Meat lovers, head to Stockyards City to meet McClintock


Oklahoma City’s newest restaurant, McClintock Saloon and Chop House, opened in Stockyards City on Monday. The concept, owned by Michel Buthion – who also owns La Baguette Bistro – and Lindsay Ocker, will be dinner only for at least its opening week, but will eventually serve lunch and dinner.

Ocker (pronounced “ochre”) opened McClintock Boots in the same location, 2227 Exchange, in 2002. Two years ago, Buthion remembers, he walked into the boot shop and announced to Ocker: “I’m here to kick you out.”

“I grew up in France, and like any young boy, I wanted to be a cowboy,” Buthion says. “A few years ago, I took a trip to Nashville and visited several saloons. I wanted one in Oklahoma City.”

Ocker informed Buthion that he, too, had always wanted a saloon, so in Western style, the two shook on it, and the idea was born. The partners have investors, but the faces of the restaurant will be Buthion and Ocker, as well as a veteran food service team that includes Mikey Harper – formerly of WSKY – as bar manager and Benjamin Miller as director.

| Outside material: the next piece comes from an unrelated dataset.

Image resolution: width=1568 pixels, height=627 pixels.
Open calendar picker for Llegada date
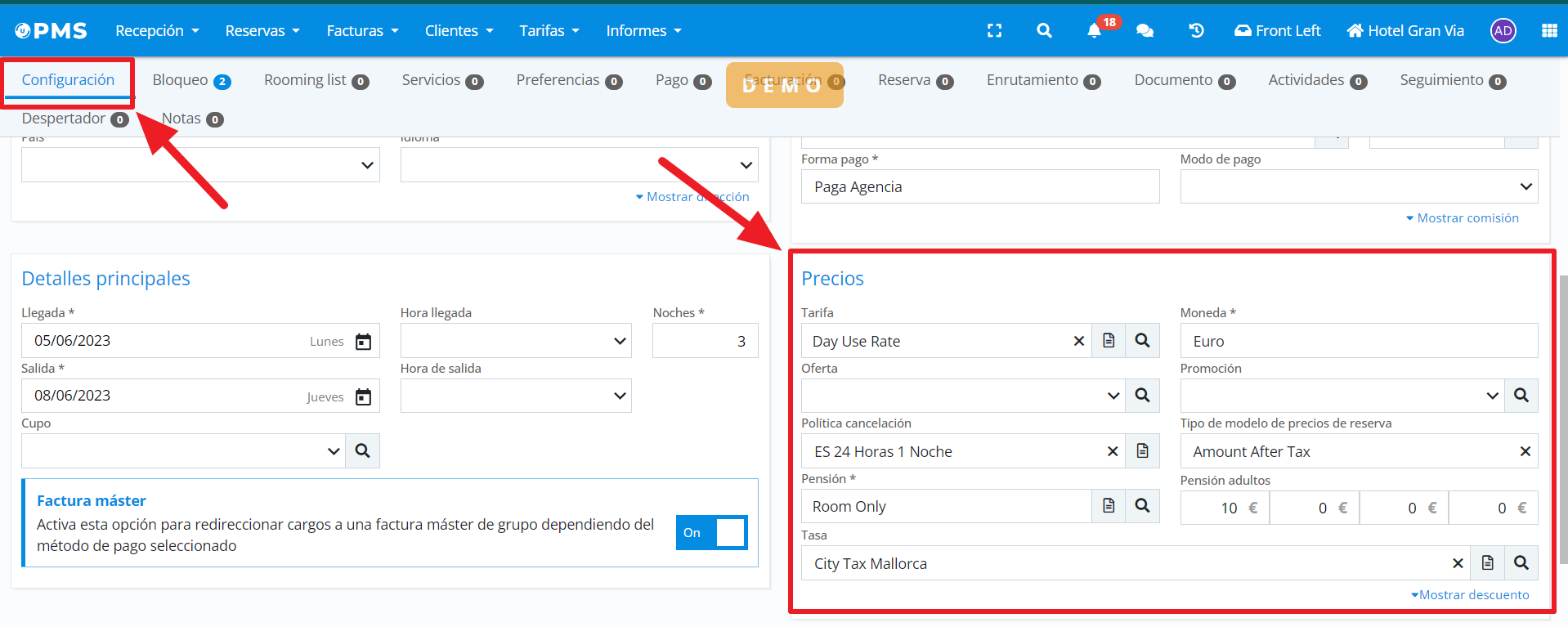pos(363,342)
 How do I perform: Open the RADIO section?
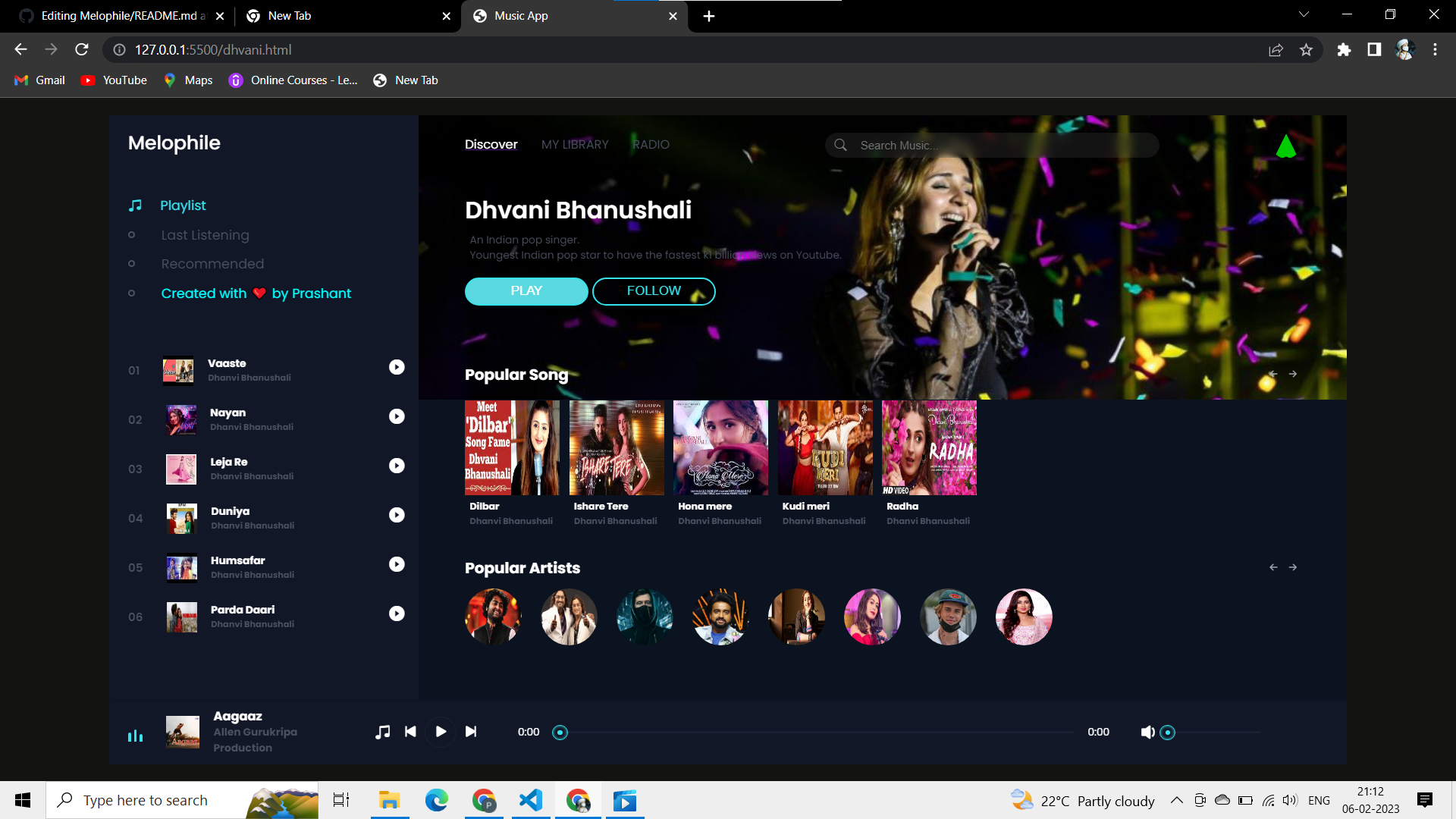coord(651,144)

Bringing in Harper was a solid move, as he is one of Oklahoma’s most respected whiskey experts, and McClintock will have more than 200 whiskeys behind their 52-foot bar – the longest straight-line bar in the metro. The menu also includes classic cocktails and updated versions of the classics, and the wine list is impressive, as well.

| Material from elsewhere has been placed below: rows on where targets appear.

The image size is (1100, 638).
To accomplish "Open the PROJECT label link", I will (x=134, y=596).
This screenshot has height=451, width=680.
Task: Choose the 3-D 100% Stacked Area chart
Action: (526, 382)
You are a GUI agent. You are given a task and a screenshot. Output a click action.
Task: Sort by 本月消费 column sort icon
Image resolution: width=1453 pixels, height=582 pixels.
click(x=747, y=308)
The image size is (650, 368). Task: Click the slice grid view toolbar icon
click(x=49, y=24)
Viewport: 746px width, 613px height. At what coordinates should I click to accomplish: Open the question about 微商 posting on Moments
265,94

The heart of the menu is meat, especially steaks, chops, lamb and veal shank. Fresh oysters from the East and West markets are available daily, too, as are fish features and shrimp cocktail. Basically, it’s an old-school chop house, just like the proprietors wanted. Chef Roy Green oversees the menu, which includes, according to Buthion, the “best fried chicken in Oklahoma.”

McClintock comprises 6,300 square feet, and when the patio is finished, it will add an additional thousand. The capacity is 264 people, so it’s a huge space divided into three separate areas (four once the patio opens). A stage up front will eventually host live music, but Ocker said they have yet to work out the details on musicians and dates.

Lunch service begins at 11 a.m., and final bar hours are yet to be determined. A light menu will be available in the bar until 1 a.m. after dinner service stops at 10 p.m. For now, the restaurant is open Monday through Saturday, but Buthion said they would add Sunday service in the very near future, perhaps as little as two weeks.

By the way, the bar will have 16 stools, but half its length will be dedicated to standing customers – it’s a saloon, after all.